In the latter it is clear that you mean _friend*s*_ (plural), while the former can mean either a singular or a plural. The context will tell you. For a single person you can use the first (हमेशा के लिए दोस्त _hameshaa ke liye dost_ - again, context will tell you whether singualr or plural is meant) but it is better to say हमेशा का दोस्त  _hameshaa *kaa* dost _ہمیشہ كا دوست _hameshah kaa dost _= friend for ever. Very idiomatic.

Apart from those mentioned in the above posts, one can also use these: 
سرمد دوست _sarmad dost_
قائم  دوست  _qaa’im dost_
قائم دائم دوست _qaa’im daa’im dost_
تا حیات دوست _taa Hayaat dost_
پائدار دوست  _paa’idaar dost_  - mind you this can also mean your friend(s) has (have) legs!


----------



## Alfaaz

> The dictionary gives it's meaning as روز، روزانہ۔ / rozana, roz; but gives the following as synonyms: مُدام، جاوِداں،​





> e.g. BP SaaHib, nit-na'e (ever-new) tajribaat karte rahte haiN!
> 
> nit kuNvaaN khodnaa, nit paanii piinaa (Proverb: Live from hand to mouth)



Interesting...I thought nit-na'e could mean daily-new; and the proverb could be translated as: roz kuuan khodnaa, roz paani peena...?

Also song lyrics like: Log milte hain jahaan mein nit-na'e chehre badal ke, dekh in raahon pe chalna ae mere dil to sambhal ke...or nit khair manga soNreya mein teri; in these doesn't nit seem to mean everyday rather than forever....or maybe being to critical and therefore confused.....


----------



## Qureshpor

Alfaaz said:


> Interesting...I thought nit-na'e could mean daily-new; and the proverb could be translated as: roz kuuan khodnaa, roz paani peena...?
> 
> Also song lyrics like: Log milte hain jahaan mein nit-na'e chehre badal ke, dekh in raahon pe chalna ae mere dil to sambhal ke...or nit khair manga soNreya mein teri; in these doesn't nit seem to mean everyday rather than forever....or maybe being to critical and therefore confused.....

### Your tasks
1) Decide whether each statement agrees with the forum thread on words for "friend forever," answering yes or no and quoting the thread's deciding words: (a) the thread calls हमेशा का दोस्त very idiomatic; (b) the thread warns that پائدار دوست could also suggest the friend has legs; (c) Alfaaz proposes rendering the proverb as "hameshaa kuuan khodnaa."
2) Proceed with the forum thread on words for "friend forever," writing the next part after its final line.
The records can be left aside; nothing here depends on them.

### Items
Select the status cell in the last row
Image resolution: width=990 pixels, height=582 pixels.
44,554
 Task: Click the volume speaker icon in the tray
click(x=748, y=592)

...

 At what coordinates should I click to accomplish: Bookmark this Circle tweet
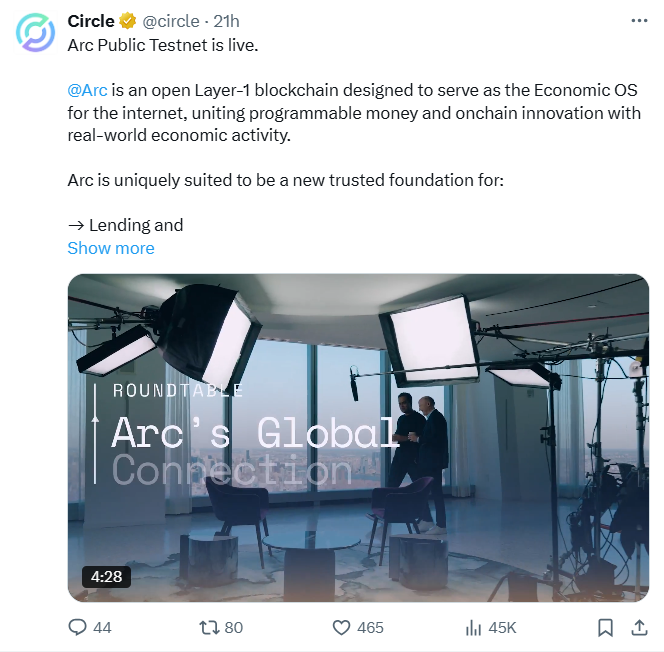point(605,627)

* * *

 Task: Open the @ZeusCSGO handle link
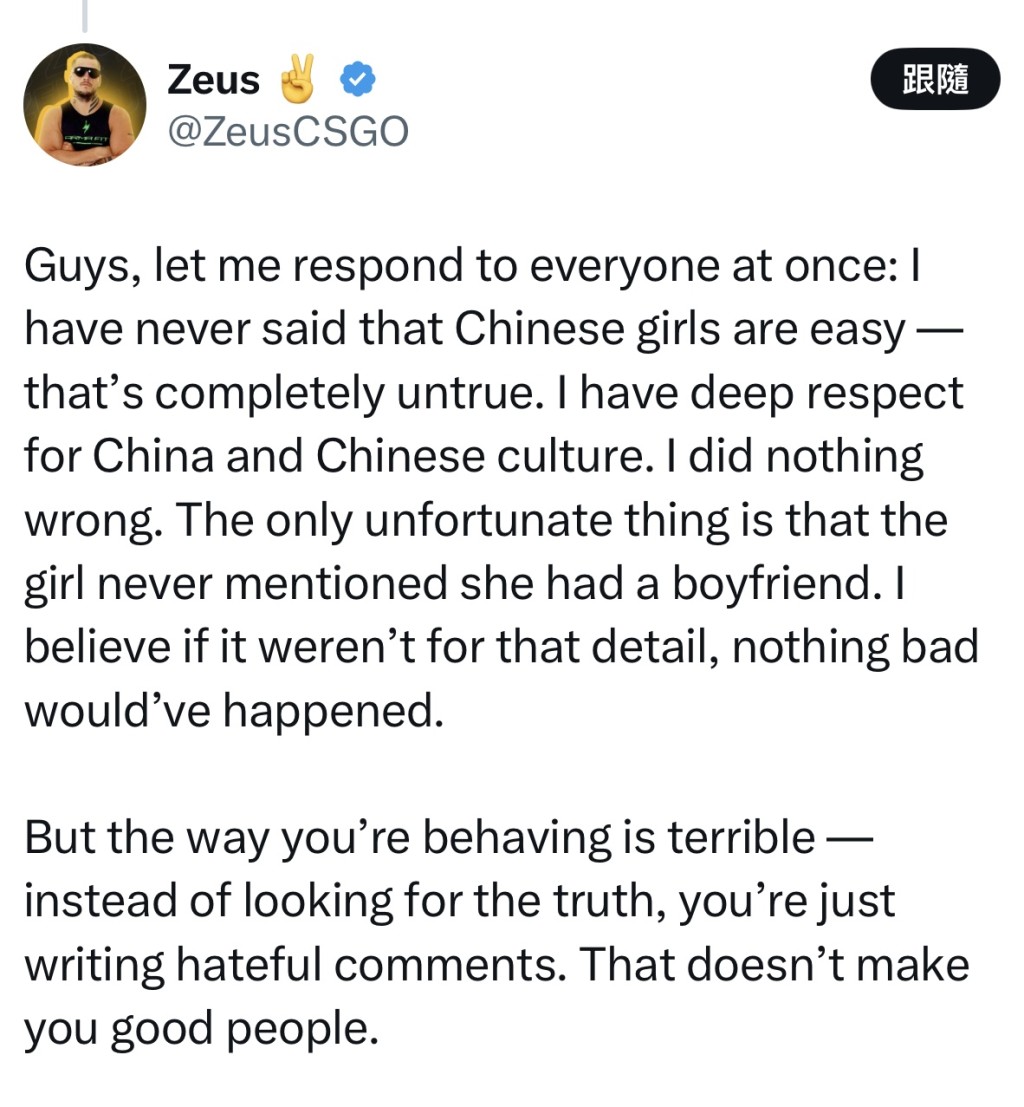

### Answers
1)
(a) Yes: "Very idiomatic."
(b) Yes: "mind you this can also mean your friend(s) has (have) legs!"
(c) No: "the proverb could be translated as: roz kuuan khodnaa, roz paani peena...?"

2)
Alfaaz SaaHib  (har) roz kuchh nah kuchh likhte haiN.

Alfaaz SaaHib  hamesh kuchh nah kuchh likhte haiN.

Alfaaz SaaHib nit kuchh nah kuchh likhte haiN.


----------



## Alfaaz

> Alfaaz SaaHib (har) roz kuchh nah kuchh likhte haiN.
> 
> Alfaaz SaaHib hamesh kuchh nah kuchh likhte haiN.
> 
> Alfaaz SaaHib nit kuchh nah kuchh likhte haiN.



If you put it that way, it makes sense; but in a sentence like "wada karo, tum hameshah sach bolo ge", nit and roz don't seem to work...?


----------



## Qureshpor

Alfaaz said:


> If you put it that way, it makes sense; but in a sentence like "wada karo, tum hameshah sach bolo ge", nit and roz don't seem to work...?




If one can say "nit xair maNgaaN",  why can not one also say, "va3dah karo tum *nit* xair maaNgo ge/such bolo ge?

siinah-sipar rahtii hai *nit* tasviir-i-yaar (hemesh tasviir-i-yaar)
dil ne jab chaahaa uThaa'ii dekh lii

KHursiid ke maanind phiruuN kab ta'iiN yaa rab 
*nit *subH kahiiN hove mujhe, shaam kahiiN ho 

Dard

nit nit = jam jam = hameshah hameshah

kahtii hai dunyaa "tuu hai to kyaa Gham" 
tuu aa'e *nit- nit tuu aa'e jam- jam
*
Isma'il Merathi


----------



## tonyspeed

QURESHPOR said:


> I would suggest that "amar-mitr" would be "immortal friend/s".
> 
> 
> 2) sanaa-mitr



That is quite correct. And I'm assuming sanaa should be sadaa. सदा



Faylasoof said:


> This (हमेशा के लिएदोस्तों) of course is quite wrong!



I am not sure why google translate does not understand oblique form! I've seen this same problem with someone else using it. Sloppy programming.


----------



## curley1991

You guys (and girls?) have been so great and helpful.  Thank you so much!!!!!!!!!!!!!!!!!!


----------



## Qureshpor

tonyspeed said:


> That is quite correct. And I'm assuming sanaa should be sadaa. सदा



No, sanaa should be sanaa.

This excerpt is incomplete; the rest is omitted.